I used to think God worked like a textbook. Faith seemed as simple as solving an equation. 2 + 2 = 4. Basically, if you asked God to do something with faith, and you were following Him, then He was obliged to you to do what you want.
Then I prayed for my Aunt to be healed from cancer, but she ended up passing away after a long battle with the cancer. So I really didn’t know anymore. Call me simplistic but I didn’t know what to do. I put my faith tokens in the vending machine, and it seemed like God took my prayers and gave me nothing in return. Those prayers, tokens of faith left me confused. Frustrated. Cynical.
And I didn’t really get this whole faith thing anymore. I guess you could say it just didn’t seem fair. I mean, that’s what I said.
So I didn’t know what to do with God. He didn’t necessarily do what I wanted when I wanted Him to do it. As a matter of fact, sometimes, He just seemed a million miles away. I would be frustrated about my lack of faith, especially when I was around Christians who really seemed to believe in God way more strongly than I did. I felt like everybody else had plenty tokens of faith, but I was scrambling around parking lots looking for loose tokens somebody might have dropped.
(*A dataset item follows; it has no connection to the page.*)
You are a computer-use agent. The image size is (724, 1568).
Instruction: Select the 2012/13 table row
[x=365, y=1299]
Well, I wasn’t a very good Christian cause I didn’t believe in God the way I should. Sometimes, I didn’t really believe in Him at all. I would tell Him that. (I know, crazy right? I’d tell God that I didn’t believe in Him. If you don’t believe something or someone is real, you don’t address them. Not God though. I had to tell Him that I didn’t buy the whole faith thing.) Deep down, I wanted to believe.
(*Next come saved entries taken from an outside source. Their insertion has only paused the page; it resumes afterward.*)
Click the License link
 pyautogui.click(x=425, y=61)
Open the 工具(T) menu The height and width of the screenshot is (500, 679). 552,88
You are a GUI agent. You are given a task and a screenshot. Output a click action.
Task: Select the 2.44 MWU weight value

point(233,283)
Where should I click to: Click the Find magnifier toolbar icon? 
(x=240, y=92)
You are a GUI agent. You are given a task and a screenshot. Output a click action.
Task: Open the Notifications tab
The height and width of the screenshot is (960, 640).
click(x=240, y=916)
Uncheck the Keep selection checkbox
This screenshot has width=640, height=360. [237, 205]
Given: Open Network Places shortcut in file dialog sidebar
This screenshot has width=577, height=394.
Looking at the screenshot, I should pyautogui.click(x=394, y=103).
I would attempt to extract my doubt, my struggle, my sin, my shame, but to no avail. The harder I tried to fix it, the less it worked.
What I missed all along is that faith is a gift. It is given to us by God because He wanted us to seek connection with Him, not just collection from Him. God is okay with us being lonely, being poor, being unsure, being frustrated, unsettled, confused, and scared to death that our lives are going to fall apart. Because those struggles have the potential to draw us back into conversation with Him. God knows that faith is not easy for all of us. Okay, maybe your faith in Jesus for salvation comes naturally, but what about day to day faith? Day to day trust? How easy is that? God gives us faith because through faith we come to know Him better. Or as the Scriptures say,
“In Him was life, and that life was the light of all mankind. The light shines in the darkness and the darkness has not overcome it.” John 1:4-5.
Even when you feel insecure about your faith, God is not going anywhere. It is very hard for us to let Him down when He has been the one holding us up. The faith inside that wavers, that is a gift that He has given you. Maybe a different way to look at it is that I waver, but faith keeps turning me back to God. Because the gift is like the giver. I am yet to fully acclimate to the gift because I live in the struggle of a broken world. Light shines in the darkness. That you’re wanting to believe, hoping you’ll believe or even stepping into belief with God is something that shows that darkness will not win. Light shines in the darkness. It’s just that light is confusing because it doesn’t take orders. It certainly does illuminate relationship through truth, honesty, and then grace which covers over all the truth about us that otherwise would have brought us shame and condemnation. Light reveals everything hidden, and as the hidden places are illuminated, life enters us. And all this is a mystery. Because no one can explain God. But He gives me faith to believe. And so I live.